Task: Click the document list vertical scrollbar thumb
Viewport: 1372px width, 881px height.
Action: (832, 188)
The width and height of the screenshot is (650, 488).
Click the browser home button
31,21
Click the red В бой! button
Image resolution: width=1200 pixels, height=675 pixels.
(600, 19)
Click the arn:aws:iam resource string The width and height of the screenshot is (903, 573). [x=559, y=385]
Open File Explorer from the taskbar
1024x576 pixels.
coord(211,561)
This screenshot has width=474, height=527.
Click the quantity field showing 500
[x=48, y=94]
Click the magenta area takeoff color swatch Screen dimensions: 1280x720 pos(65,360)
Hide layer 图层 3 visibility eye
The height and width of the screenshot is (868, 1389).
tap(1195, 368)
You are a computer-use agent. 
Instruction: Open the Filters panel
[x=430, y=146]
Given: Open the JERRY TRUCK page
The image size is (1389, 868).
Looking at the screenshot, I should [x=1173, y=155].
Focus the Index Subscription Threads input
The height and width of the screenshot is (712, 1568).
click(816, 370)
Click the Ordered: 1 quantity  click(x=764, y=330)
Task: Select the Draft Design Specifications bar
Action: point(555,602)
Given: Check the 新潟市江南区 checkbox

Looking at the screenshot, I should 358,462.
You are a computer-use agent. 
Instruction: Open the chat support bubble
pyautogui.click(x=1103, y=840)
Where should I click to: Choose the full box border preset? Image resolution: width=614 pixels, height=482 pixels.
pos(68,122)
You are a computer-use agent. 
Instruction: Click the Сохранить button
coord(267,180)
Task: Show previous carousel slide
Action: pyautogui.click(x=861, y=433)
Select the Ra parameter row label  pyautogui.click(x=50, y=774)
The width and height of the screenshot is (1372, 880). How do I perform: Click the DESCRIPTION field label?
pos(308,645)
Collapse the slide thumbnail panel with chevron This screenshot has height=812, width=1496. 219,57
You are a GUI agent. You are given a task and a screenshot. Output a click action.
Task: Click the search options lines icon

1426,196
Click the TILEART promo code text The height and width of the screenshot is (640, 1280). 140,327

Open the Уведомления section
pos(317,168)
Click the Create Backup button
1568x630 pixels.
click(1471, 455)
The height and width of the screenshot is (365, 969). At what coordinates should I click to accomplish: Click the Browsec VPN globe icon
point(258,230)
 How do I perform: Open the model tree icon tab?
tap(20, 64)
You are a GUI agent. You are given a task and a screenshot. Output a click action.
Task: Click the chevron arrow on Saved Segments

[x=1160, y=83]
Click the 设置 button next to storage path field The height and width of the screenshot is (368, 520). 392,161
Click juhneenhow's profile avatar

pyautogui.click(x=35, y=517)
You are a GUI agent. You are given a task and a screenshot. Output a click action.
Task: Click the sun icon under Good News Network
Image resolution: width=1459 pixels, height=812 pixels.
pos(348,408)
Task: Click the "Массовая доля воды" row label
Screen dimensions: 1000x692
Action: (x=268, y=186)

Written instruction:
Rewrite the part of the items that opens with the line containing "Given: Check the 新潟市江南区 checkbox" and closes with the line containing "point(258,230)" as a numbered list, leaving out blank lines.

Result for this task:
1. Given: Check the 新潟市江南区 checkbox
2. Looking at the screenshot, I should 358,462.
3. You are a computer-use agent. 
4. Instruction: Open the chat support bubble
5. pyautogui.click(x=1103, y=840)
6. Where should I click to: Choose the full box border preset? Image resolution: width=614 pixels, height=482 pixels.
7. pos(68,122)
8. You are a computer-use agent. 
9. Instruction: Click the Сохранить button
10. coord(267,180)
11. Task: Show previous carousel slide
12. Action: pyautogui.click(x=861, y=433)
13. Select the Ra parameter row label  pyautogui.click(x=50, y=774)
14. The width and height of the screenshot is (1372, 880). How do I perform: Click the DESCRIPTION field label?
15. pos(308,645)
16. Collapse the slide thumbnail panel with chevron This screenshot has height=812, width=1496. 219,57
17. You are a GUI agent. You are given a task and a screenshot. Output a click action.
18. Task: Click the search options lines icon
19. 1426,196
20. Click the TILEART promo code text The height and width of the screenshot is (640, 1280). 140,327
21. Open the Уведомления section
22. pos(317,168)
23. Click the Create Backup button
24. 1568x630 pixels.
25. click(1471, 455)
26. The height and width of the screenshot is (365, 969). At what coordinates should I click to accomplish: Click the Browsec VPN globe icon
27. point(258,230)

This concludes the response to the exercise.